A própria Lei de Execução Penal (Lei n.º 7.210/84), em seu art. 41, inc. VIII, assegura à pessoa presa o direito de “proteção contra qualquer forma de sensacionalismo”, assim como a Constituição da República de 1988 veda “tratamento desumano ou degradante” e assegura aos presos “respeito à integridade física e moral” (art. 5º, incs. III e XLIX).

Com efeito, a execução da pena corporal deve relativizar exclusivamente os direitos imediata e inexoravelmente afetados pela imposição condenatória, não podendo redundar na absoluta “pasteurização” do indivíduo em uma massa disforme de condenados sem nome, sem identidade, sem dignidade. Com maior razão se diga, ainda, quanto à prisão de natureza cautelar, provisória por excelência e ainda não apoiada sobre um decreto condenatório transitado em julgado.

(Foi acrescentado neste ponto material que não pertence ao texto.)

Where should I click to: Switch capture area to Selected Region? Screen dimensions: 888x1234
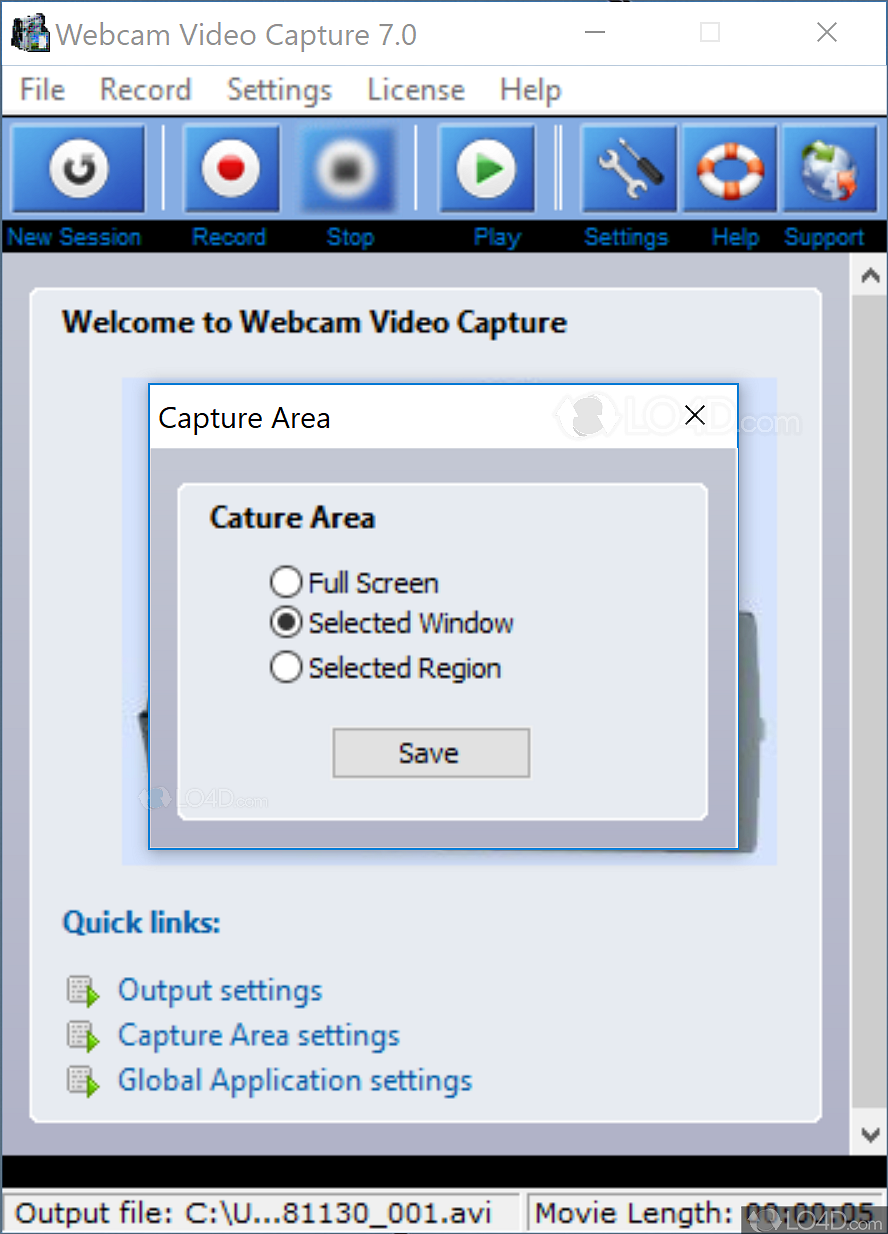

Por óbvio, a vestimenta característica do sistema prisional envolve a pessoa presa em um intransponível estereótipo cuja força, direta ou sub-reptícia, opera efeitos nefastos à paridade de armas e ao devido processo penal. Se esta “força estética” é capaz de causar dissonância cognitiva (e, portanto, potencialmente macular as operações cognitivas a partir de então) na vítima ou em testemunhas, porque não causaria idêntico efeito no julgador. Ou juiz não é, também, gente?!

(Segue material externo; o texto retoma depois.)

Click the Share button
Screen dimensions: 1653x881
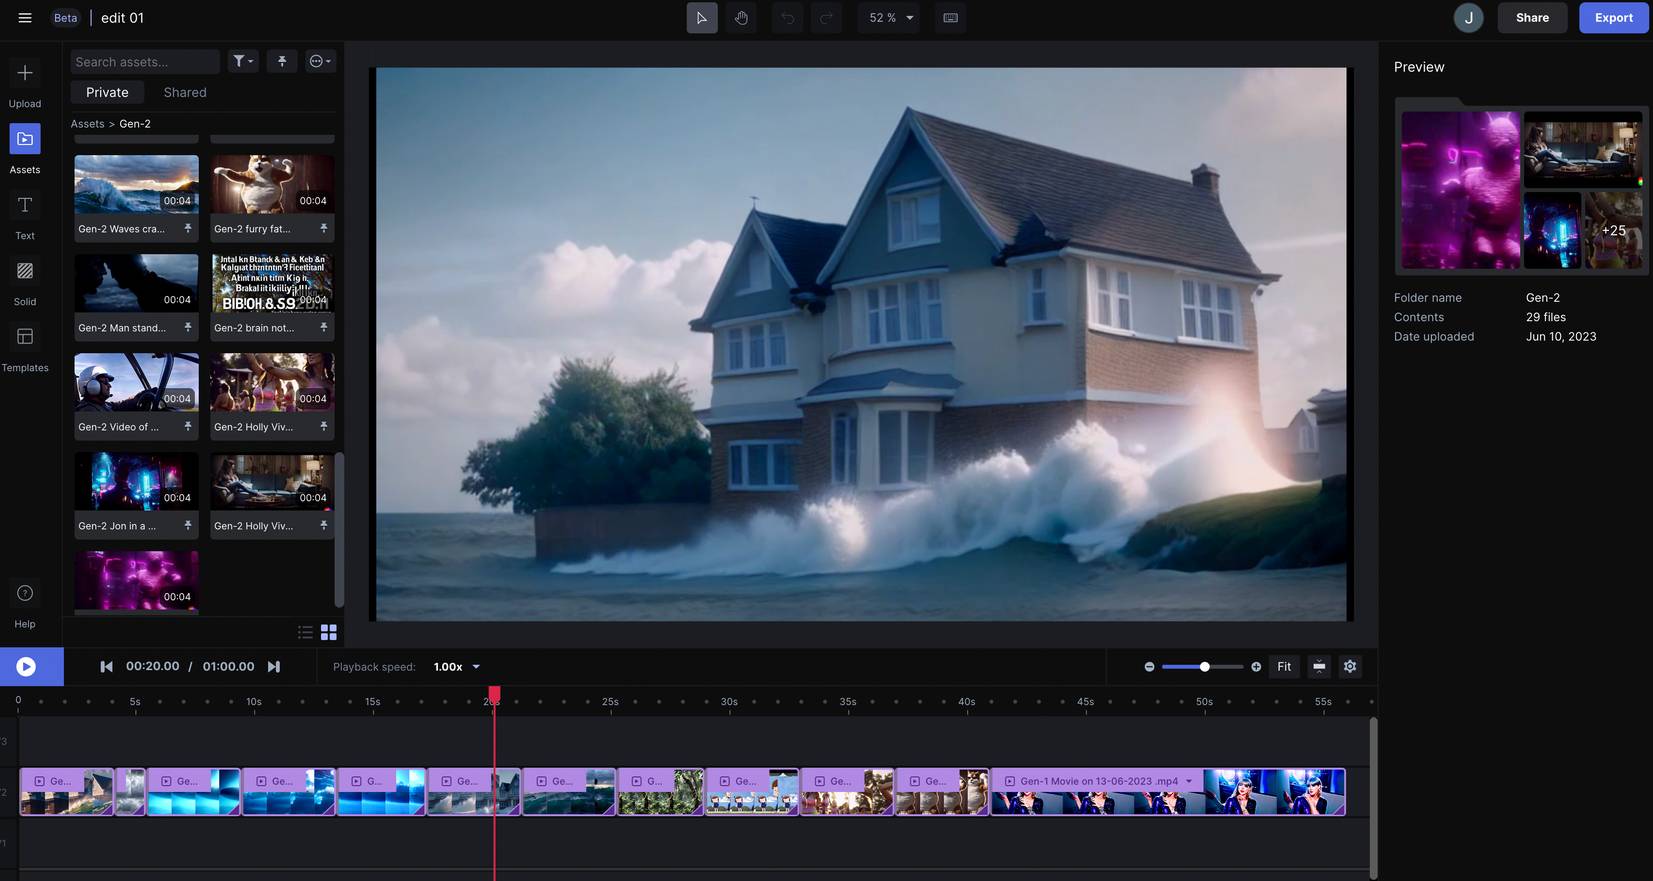(x=1531, y=18)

Persistindo, a despeito da prisão, as garantias constitucionais do devido processo penal e a dignidade da pessoa presa, deve-se a ela facultar a utilização dos seus próprios trajes, como medida de resgate e asseguração da sua subjetividade singular, refletida, inclusive, no ambiente extramuros, bem como para mitigar o oceano que distancia a atual prática forense do sistema processual penal acusatório constitucionalmente desenhado, especialmente com a imparcialidade substancial do julgador.

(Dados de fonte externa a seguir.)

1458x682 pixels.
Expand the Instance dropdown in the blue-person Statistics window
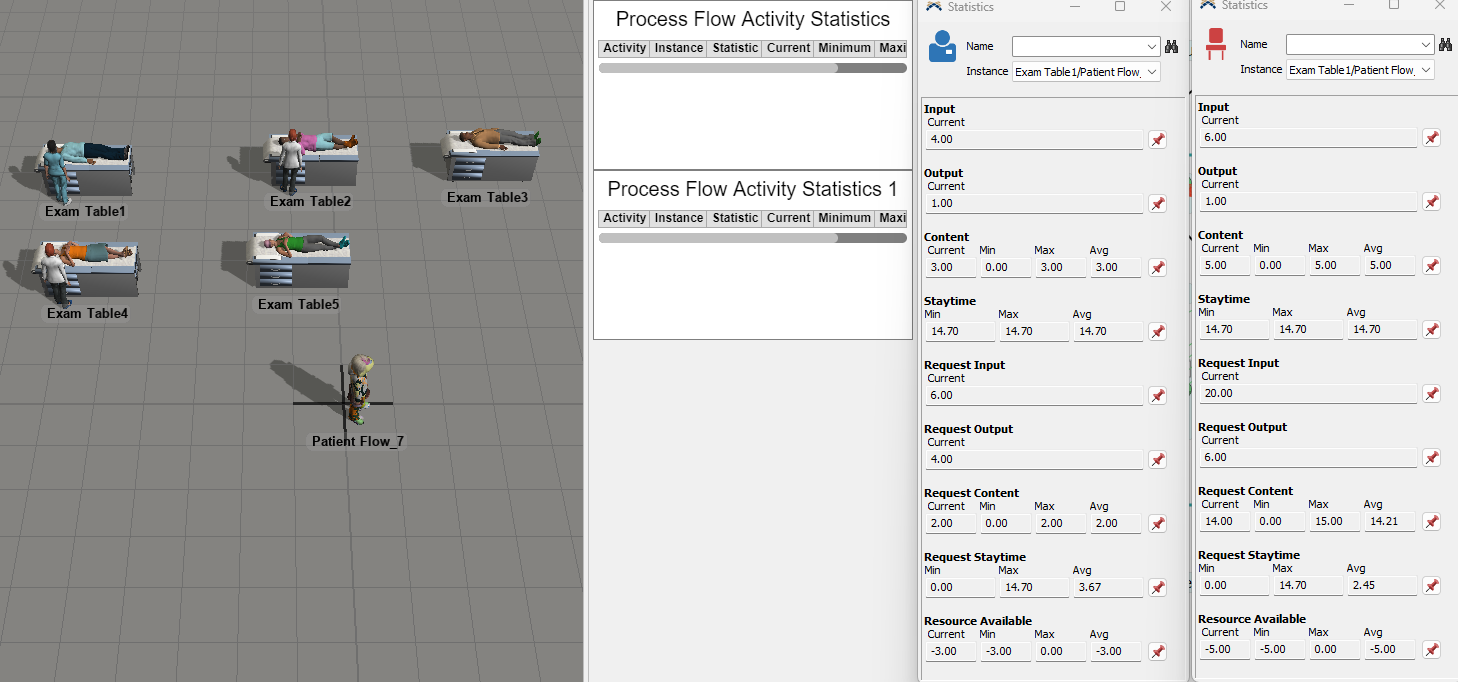1152,72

Seja na órbita da inalienável dignidade humana, seja na contribuição pelo arejamento democrático de um sistema processual penal ainda rançosamente inquisitório e violento, os trajes do preso em audiência transcendem o mero “detalhe de estilo” e devem abandonar o dress code de um processo penal inquisitorial old fashioned, démodé, para investir-se, enfim, na “tendência”, não apenas estética (espera-se), de um processo efetivamente radicado na Constituição.


REFERÊNCIAS

MORAIS DA ROSA, Alexandre. Guia compacto do processo penal conforme a teoria dos jogos. 3.ed. rev. atual. e amp. Florianópolis: Empório do Direito, 2016. p. 122-123.